The firm’s stated ambition, however, is to develop the eCommerce platform into something more like a “super-app” that can offer everything from groceries to flights to payment services through its Hepsipay platform, which has a built-in installment offering. Apart from fast delivery, wide selection and payments choice, Hepsiburada is also known for frictionless returns.
A Busy Path Forward
Hepsiburada has grown quickly over the last several years — about 50 percent year on year for the last five years — but in the year of the pandemic, the firm doubled in size. And while Thursday’s listing was a strong start, Doğan Boyner told TechCrunch that she doesn’t put much stock (no pun intended) into the big numbers that make the headlines.

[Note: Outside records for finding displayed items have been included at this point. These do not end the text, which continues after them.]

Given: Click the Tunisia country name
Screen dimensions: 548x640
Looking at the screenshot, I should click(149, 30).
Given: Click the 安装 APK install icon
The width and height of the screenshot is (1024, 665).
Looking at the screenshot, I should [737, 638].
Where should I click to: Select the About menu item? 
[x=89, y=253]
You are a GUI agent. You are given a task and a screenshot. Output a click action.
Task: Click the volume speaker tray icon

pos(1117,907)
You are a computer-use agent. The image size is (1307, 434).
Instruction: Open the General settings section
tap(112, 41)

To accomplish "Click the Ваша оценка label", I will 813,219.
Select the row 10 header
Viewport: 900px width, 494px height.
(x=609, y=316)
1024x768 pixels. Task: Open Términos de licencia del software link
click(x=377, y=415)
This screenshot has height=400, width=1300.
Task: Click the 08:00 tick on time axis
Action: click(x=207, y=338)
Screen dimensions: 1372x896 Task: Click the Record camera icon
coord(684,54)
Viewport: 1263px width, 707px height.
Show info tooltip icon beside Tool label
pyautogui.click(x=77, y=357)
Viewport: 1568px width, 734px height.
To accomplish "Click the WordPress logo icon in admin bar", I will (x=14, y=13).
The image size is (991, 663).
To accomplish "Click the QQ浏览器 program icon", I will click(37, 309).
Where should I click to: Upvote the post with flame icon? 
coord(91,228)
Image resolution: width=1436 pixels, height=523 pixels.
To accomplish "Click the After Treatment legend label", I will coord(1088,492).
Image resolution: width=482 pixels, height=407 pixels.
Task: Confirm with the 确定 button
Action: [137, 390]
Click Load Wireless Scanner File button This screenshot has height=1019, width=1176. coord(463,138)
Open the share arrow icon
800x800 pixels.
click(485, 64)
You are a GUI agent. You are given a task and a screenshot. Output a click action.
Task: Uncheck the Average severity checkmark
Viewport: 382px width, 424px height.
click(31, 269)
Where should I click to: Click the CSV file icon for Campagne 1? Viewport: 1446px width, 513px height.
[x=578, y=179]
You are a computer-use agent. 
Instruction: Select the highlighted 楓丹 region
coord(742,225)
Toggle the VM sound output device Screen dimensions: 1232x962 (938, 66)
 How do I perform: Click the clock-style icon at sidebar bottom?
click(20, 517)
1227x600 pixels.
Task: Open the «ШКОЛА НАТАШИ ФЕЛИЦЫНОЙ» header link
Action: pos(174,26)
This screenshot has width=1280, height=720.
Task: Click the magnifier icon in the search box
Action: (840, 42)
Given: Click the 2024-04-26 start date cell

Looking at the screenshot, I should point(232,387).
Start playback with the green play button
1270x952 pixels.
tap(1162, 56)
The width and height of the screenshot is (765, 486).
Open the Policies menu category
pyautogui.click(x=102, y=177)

“Today’s valuation is not very important for me. It’s not where you start, it’s where you go. I’m not selling any shares, and this is primarily for growth funding. This is just the beginning. You know, the market is still low penetration, and we have an exciting journey ahead of us. I want the stock to perform well for my investors, but what the value is today is irrelevant for me,” she noted in an interview with TechCrunch.
The goal is to grow into a market where they believe eCommerce penetration will double by 2025 as Turkey pushes past the eCommerce inflection point. With the funds raised by this IPO, Doğan Boyner said the firm plans to accelerate its growth and continue to execute its vision in Turkey and beyond.
“Almost 20 years ago, I started with eCommerce, and from day one, we built it with new features and new services,” said Doğan Boyner. “Today, we manage a fully integrated ecosystem, from last-mile delivery to payment to groceries. Hepsiburada is the super app that makes our customers’ lives easier.”